La mecánica cuántica permitió entender qué era subyacente al orden numérico y a la periodicidad de propiedades. El número atómico indica la cantidad de protones que hay en el núcleo de cada elemento y se asocia a la vez a la configuración electrónica responsable de sus propiedades químicas. El peso atómico acabó siendo menos importante, ya que depende también de la cantidad de neutrones y tiene que ver, por tanto, con propiedades físicas, pero no químicas, del elemento en cuestión.
A medida que se iban descubriendo elementos químicos, la tabla periódica se iba “completando” lo que sugería el poder predictivo de una buena clasificación. Los primeros 94 elementos se han hallado en la Naturaleza, aunque sea en cantidades traza. No ocurre así con los siguientes, que han tenido que ser “construidos” bombardeando elementos pesados con núcleos más ligeros en aceleradores de partículas.
En general, estos elementos “creados” son muy inestables pero no se descarta que otros, aun más pesados, puedan ser especialmente estables.
Muy recientemente se ha dado nombre a los últimos cuatro elementos conocidos, cuyos números atómicos son 113, 115, 117 y 118. Se completa así la séptima fila de la tabla periódica. ¿Se iniciará la octava?
¿En qué estriba el interés por obtener nuevos elementos? Hay razones pragmáticas (el caso del plutonio, fundamental para armas nucleares, muestra ese triste, inhumano, pragmatismo) pero en la investigación de la tabla periódica hay algo más, un fuerte atractivo epistémico y estético. Se trata de saber, de conocer lo elemental atómico (que sabemos que no es propiamente lo más elemental) en su diversidad, en su relación ordenada y periódica, intrínsecamente bella. También de alcanzar toda la diversidad existente, la completitud en este ámbito. Y esto supone plantear la cuestión del límite, ¿cuál sería el elemento de mayor número atómico con posibilidad de ser creado o encontrado? Por razones de mecánica cuántica, Feynman pensaba que sería el elemento 137. No deja de ser llamativo que la constante de estructura fina sea precisamente próxima a 1 / 137.

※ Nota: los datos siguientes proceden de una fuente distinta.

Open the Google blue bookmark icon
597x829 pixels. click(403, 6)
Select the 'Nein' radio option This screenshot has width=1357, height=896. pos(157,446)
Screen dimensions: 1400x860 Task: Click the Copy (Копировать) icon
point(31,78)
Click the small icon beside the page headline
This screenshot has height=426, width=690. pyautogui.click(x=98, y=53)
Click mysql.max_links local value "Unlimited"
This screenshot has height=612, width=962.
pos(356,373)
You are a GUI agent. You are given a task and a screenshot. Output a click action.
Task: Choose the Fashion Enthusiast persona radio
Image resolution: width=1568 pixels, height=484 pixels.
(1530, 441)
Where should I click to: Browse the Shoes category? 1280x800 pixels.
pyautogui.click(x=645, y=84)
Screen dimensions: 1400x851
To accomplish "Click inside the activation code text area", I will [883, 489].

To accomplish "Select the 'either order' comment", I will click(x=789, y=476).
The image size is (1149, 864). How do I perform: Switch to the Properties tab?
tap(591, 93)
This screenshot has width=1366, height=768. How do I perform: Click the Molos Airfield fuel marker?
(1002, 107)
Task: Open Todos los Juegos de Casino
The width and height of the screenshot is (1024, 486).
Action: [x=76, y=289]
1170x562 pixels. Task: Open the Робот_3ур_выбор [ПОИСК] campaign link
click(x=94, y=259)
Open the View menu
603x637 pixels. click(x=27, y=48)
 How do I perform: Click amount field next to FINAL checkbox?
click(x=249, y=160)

Los números atómicos ejercen una fuerte fascinación estética, casi pitagórica. Hubo un apasionado por la química, el neurólogo Oliver Sacks recientemente fallecido, que se refería a su edad biológica asociándole el nombre del elemento cuyo número atómico coincidiera con ella.
¿De dónde surge la belleza? Tal vez de que la tabla periódica es ejemplar para mostrar la necesidad taxonómica, la que desarrolla la cuestión del "¿Qué?" inicial. Primero nombramos, después clasificamos, y eso lo hacemos con animales, plantas, minerales, cristales, estrellas… No se trata sólo de poner orden. La tabla periódica ilustra que es desde las clases que podemos dar el salto a las causas. El orden requiere la explicación. Otro ejemplo sugerente es el de la clasificación estelar del diagrama de Hertzsprung-Russell.
Y surge una cuestión que suele plantearse más bien en matemáticas: ¿Estamos ante algo descubierto o creado? ¿Cabe una Química que sea, en cierto modo, platónica? Puede ocurrir que un elemento, como sucedió con el plutonio, sea creado antes de ser descubierto en la naturaleza en cantidades traza. ¿Pasará lo mismo con todos los elementos creados en el laboratorio? De no ser así, de no existir en la naturaleza, esa creación sería una mimesis que se ha quedado sin objeto que copiar y, en tal caso, tal creación sería algo propiamente humano, de tal modo que, a diferencia de otros ámbitos, en el de la Química esa antigua tentación de ser como dioses estaría en gran medida colmada.